Justice Jackson upped the ante in her dissent:

It is important to recognize that the Executive’s bid to vanquish so-called “universal injunctions” is, at bottom, a request for this Court’s permission to engage in unlawful behavior. When the Government says “do not allow the lower courts to enjoin executive action universally as a remedy for unconstitutional conduct,” what it is actually saying is that the Executive wants to continue doing something that a court has determined violates the Constitution— please allow this. That is some solicitation. With its ruling today, the majority largely grants the Government’s wish. But, in my view, if this country is going to persist as a Nation of laws and not men, the Judiciary has no choice but to deny it.

Barrett took great umbrage at Jackson’s language, and indulged herself in an aside that will almost certainly be featured in conservative takes on the decision:

We will not dwell on Justice Jackson’s argument, which is at odds with more than two centuries’ worth of precedent, not to mention the Constitution itself. We observe only this: Justice Jackson decries an imperial Executive while embracing an imperial Judiciary.

That’s a bit rich given the conservative Supreme Court majority’s own remarkable willingness to exert its preemptive powers to give the administration a hand, as in the recent unsigned and silent order to let the federal government deport migrants to dangerous third parties without a hearing.

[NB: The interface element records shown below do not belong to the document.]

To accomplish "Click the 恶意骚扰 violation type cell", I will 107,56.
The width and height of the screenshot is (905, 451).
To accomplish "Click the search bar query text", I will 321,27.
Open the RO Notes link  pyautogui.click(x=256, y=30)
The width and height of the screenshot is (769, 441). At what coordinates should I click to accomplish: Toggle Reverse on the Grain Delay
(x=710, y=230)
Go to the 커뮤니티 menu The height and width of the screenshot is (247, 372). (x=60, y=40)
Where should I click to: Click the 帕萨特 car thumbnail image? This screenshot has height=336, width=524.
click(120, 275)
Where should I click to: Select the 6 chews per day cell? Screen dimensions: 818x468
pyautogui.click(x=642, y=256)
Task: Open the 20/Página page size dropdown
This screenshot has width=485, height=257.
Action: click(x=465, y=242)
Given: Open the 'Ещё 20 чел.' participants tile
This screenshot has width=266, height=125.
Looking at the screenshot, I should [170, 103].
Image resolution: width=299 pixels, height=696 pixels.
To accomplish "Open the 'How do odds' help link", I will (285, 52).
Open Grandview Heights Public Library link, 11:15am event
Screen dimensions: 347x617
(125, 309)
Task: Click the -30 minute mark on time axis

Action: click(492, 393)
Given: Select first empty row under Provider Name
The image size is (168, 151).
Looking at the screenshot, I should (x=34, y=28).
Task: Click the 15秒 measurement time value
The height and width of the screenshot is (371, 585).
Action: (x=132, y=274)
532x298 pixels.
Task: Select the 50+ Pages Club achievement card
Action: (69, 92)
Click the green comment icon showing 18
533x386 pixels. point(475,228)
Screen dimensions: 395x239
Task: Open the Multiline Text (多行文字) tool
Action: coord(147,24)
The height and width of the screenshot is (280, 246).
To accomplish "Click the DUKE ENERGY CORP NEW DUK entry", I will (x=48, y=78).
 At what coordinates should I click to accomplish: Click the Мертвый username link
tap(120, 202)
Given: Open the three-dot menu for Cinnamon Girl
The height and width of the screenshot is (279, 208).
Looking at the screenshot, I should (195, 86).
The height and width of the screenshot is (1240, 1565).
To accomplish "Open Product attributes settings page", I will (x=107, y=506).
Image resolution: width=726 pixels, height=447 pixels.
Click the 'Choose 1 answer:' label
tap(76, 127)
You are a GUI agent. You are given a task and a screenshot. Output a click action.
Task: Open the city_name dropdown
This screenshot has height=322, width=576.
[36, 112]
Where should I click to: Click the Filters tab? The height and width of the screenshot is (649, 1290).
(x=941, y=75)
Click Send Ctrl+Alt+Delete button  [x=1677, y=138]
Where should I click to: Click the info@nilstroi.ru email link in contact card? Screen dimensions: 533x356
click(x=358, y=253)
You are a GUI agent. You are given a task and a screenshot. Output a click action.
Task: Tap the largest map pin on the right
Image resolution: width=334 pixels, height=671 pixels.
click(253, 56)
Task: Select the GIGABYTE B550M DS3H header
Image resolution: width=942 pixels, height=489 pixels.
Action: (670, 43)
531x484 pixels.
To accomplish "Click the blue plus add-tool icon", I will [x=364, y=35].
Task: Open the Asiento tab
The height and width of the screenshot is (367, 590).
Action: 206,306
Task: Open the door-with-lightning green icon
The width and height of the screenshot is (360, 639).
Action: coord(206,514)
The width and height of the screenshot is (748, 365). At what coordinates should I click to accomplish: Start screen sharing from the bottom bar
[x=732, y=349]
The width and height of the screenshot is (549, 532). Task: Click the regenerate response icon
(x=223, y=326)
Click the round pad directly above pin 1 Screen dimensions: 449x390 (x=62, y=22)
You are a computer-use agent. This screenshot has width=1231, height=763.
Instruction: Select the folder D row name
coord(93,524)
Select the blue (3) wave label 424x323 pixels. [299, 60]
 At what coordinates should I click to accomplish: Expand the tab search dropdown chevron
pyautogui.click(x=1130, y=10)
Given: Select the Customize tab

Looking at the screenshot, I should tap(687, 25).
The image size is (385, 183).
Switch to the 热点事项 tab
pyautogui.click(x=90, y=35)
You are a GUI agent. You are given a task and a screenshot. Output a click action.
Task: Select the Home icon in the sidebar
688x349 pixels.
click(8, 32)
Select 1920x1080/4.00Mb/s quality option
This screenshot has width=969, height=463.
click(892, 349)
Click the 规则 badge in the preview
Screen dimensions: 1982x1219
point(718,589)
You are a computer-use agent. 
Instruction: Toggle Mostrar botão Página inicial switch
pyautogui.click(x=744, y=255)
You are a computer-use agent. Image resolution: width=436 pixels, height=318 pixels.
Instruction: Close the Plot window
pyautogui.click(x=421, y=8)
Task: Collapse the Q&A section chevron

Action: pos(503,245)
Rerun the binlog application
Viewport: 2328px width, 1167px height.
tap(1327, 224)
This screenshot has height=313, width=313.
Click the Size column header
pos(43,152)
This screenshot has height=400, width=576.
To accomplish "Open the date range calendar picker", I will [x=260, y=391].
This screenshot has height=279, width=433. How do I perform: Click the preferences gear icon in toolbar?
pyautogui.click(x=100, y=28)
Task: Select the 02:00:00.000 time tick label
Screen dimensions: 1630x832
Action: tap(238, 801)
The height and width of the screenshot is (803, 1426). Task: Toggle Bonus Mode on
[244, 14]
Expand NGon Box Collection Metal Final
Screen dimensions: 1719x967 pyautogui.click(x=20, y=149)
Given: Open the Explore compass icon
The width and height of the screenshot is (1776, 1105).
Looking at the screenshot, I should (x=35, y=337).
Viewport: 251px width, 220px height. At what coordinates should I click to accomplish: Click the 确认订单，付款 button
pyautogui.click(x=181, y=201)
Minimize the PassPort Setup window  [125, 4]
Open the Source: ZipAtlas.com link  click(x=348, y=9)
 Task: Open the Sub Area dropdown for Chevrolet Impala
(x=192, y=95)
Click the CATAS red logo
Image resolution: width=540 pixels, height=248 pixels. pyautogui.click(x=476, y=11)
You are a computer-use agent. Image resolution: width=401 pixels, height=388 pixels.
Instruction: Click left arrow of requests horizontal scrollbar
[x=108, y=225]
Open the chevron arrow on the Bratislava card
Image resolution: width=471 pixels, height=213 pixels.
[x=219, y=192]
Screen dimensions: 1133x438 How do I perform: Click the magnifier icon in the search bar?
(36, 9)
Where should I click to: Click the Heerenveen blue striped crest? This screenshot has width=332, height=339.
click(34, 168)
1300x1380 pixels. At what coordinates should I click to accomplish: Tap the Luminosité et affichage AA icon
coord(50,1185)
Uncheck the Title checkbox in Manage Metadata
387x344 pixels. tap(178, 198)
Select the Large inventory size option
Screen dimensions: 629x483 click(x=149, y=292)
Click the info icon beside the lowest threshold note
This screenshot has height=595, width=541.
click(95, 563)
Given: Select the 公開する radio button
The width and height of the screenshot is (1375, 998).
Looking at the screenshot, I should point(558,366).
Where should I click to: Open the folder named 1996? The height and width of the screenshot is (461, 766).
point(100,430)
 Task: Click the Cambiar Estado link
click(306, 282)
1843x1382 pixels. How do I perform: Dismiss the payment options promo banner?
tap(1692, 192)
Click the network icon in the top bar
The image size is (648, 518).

It’s unclear what the Supreme Court will ultimately do if and when the actual issue of birthright citizenship reaches the Court, along with the other sharp constitutional issues the Trump administration is creating with its authoritarian approach to the powers of the presidency. But it is very clear that in this and other cases, the Supreme Court has enhanced its own power and Trump’s, as well, at the expense of lower-court judges and the aggrieved parties that rely on the judiciary to slow down the runaway freight train of the 47th presidency.